Provided data>
━━━━━━━━━━
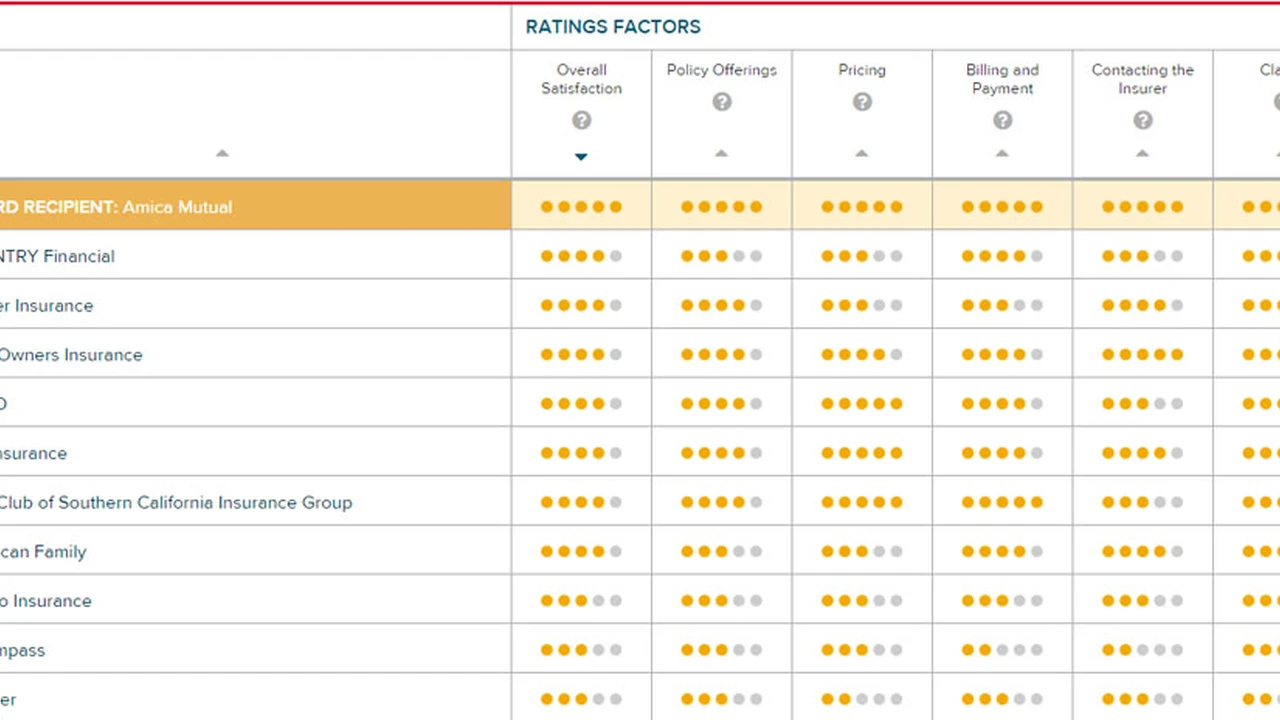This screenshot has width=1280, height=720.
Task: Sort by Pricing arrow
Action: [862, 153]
━━━━━━━━━━
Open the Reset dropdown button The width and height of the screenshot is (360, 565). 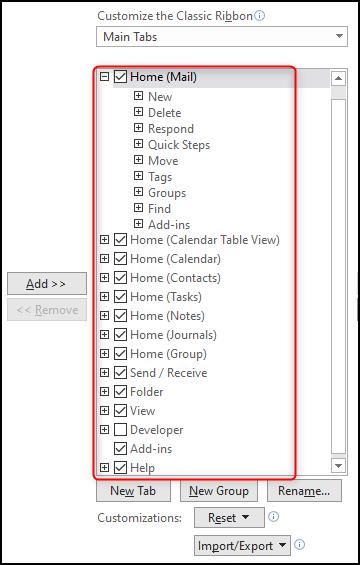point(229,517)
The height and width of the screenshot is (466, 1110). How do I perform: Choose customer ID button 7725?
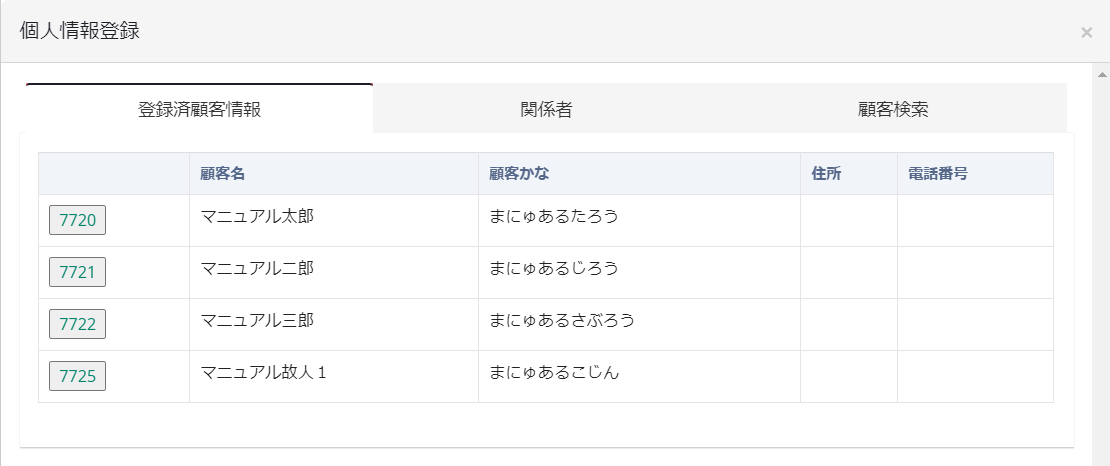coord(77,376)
━━━━━━━━━━
Exercise instructions> Rewrite the data from the line with "The height and" to the line with "coord(77,376)", renaming "customer ID" to "account number" and leaving everything else unchanged. Omit the pictures.

Response below>
The height and width of the screenshot is (466, 1110). How do I perform: Choose account number button 7725?
coord(77,376)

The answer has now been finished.